Recettes chinoises plus légères : quoi commander, quelles substitutions et 4 plats maison à 4 à 9 g de glucides nets, sans renoncer au goût.
Repas chinois légers et adaptés aux diabétiques

Les recettes chinoises plus légères sont bien plus faciles à réussir que la carte du traiteur ne le laisse croire. Tout l’art consiste à savoir quels plats sont naturellement pauvres en glucides, quelles substitutions suppriment le sucre et l’amidon, et exactement quoi demander quand on commande. Ce guide couvre les trois, avec des plats chinois du quotidien autour de 4 à 9 g de glucides nets par portion, qui gardent le vrai goût de la cuisine chinoise.

⏱️ En bref (un plat chinois léger type)

Préparation : 10 à 15 min
Cuisson : 10 à 20 min
Portions : 4
Glucides nets : 4 à 9 g
Calories : 180 à 280
Protéines : 18 à 26 g
Lipides : 8 à 14 g
Fibres : 3 à 5 g
Sucre ajouté : 0 g
Pauvre en glucides Riche en protéines Sans gluten (avec tamari) Léger

🥢 Pourquoi ces recettes chinoises sont plus légères

Très peu de glucides nets : les plats de ce guide restent bien sous les 10 g de glucides nets par portion, car ils se passent des liaisons à la fécule, des sauces sucrées et du riz blanc qui transforment le chinois à emporter en bombe glucidique.

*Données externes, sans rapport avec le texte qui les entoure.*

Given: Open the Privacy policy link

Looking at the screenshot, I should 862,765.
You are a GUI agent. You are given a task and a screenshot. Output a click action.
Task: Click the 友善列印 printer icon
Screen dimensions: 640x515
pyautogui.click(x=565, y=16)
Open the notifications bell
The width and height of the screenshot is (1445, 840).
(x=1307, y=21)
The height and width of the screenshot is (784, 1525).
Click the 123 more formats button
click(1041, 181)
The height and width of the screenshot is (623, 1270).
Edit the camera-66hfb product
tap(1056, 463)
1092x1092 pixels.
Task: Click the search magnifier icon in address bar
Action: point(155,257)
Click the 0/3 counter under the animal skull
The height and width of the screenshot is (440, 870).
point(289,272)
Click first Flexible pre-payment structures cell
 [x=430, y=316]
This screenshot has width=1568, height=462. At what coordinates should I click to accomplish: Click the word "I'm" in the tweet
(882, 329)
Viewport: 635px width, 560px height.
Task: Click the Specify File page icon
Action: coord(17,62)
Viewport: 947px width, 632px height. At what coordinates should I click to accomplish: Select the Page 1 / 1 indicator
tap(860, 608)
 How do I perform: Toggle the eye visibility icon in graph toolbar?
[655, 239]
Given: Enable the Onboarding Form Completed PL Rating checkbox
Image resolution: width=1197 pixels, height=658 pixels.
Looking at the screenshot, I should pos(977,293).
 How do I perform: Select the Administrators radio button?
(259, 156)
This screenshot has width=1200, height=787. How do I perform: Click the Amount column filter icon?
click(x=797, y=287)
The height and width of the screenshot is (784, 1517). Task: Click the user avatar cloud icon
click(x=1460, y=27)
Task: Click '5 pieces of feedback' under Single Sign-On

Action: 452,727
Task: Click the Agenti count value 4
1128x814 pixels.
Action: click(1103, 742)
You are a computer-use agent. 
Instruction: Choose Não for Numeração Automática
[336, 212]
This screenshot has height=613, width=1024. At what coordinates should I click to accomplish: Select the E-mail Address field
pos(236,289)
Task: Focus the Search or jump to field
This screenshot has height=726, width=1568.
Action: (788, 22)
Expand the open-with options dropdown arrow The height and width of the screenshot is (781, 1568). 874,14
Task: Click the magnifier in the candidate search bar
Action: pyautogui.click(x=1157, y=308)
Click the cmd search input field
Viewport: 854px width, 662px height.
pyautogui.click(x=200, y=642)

Une cuisine qui mise sur les protéines : poulet maigre, crevettes et tofu apportent 18 à 26 g de protéines par portion, de quoi tenir tout l’après-midi sans craquer pour le placard à en-cas du bureau.

De bons gras et de vrais ingrédients : huile de sésame, gingembre frais et ail apportent du goût sans friture, pour une vraie saveur chinoise sans panure.

Doux pour la glycémie : les légumes peu féculents comme le bok choy, les pois mange-tout, le brocoli et le chou apportent fibres et volume, qui aident à garder une énergie plus stable qu’un plat noyé de riz et de sauce.

Pas de sucres cachés : les sauces hoisin, aigre-douce ou à l’orange peuvent contenir 10 à 15 g de sucre par cuillère à soupe. Ces plats misent sur le tamari, le vinaigre de riz, le gingembre et les flocons de piment, pour la profondeur sans le coup de pompe.

Chinois à emporter ou recettes chinoises maison

NutrimentÀ emporter classiqueMaison plus légerDifférence
Glucides nets35 à 55 g4 à 9 g-80 % ou plus
Sucre ajouté12 à 20 g0 g-100 %
Protéines14 g22 g+57 %
Sodium1 200 mg et plus450 à 600 mg-50 % ou plus
Calories450 à 700180 à 280-50 % ou plus

Quoi commander au restaurant chinois (et quoi éviter)

Pas besoin de cuisiner pour manger chinois plus léger. Au restaurant ou au comptoir, le bon réflexe est de choisir des plats vapeur ou sautés construits sur une protéine maigre et des légumes peu féculents, puis de maîtriser la sauce. Raviolis vapeur, poulet sauté au brocoli, soupe aux œufs, crevettes aux pois mange-tout ou poisson vapeur au gingembre sont des valeurs sûres, peu chargées en glucides.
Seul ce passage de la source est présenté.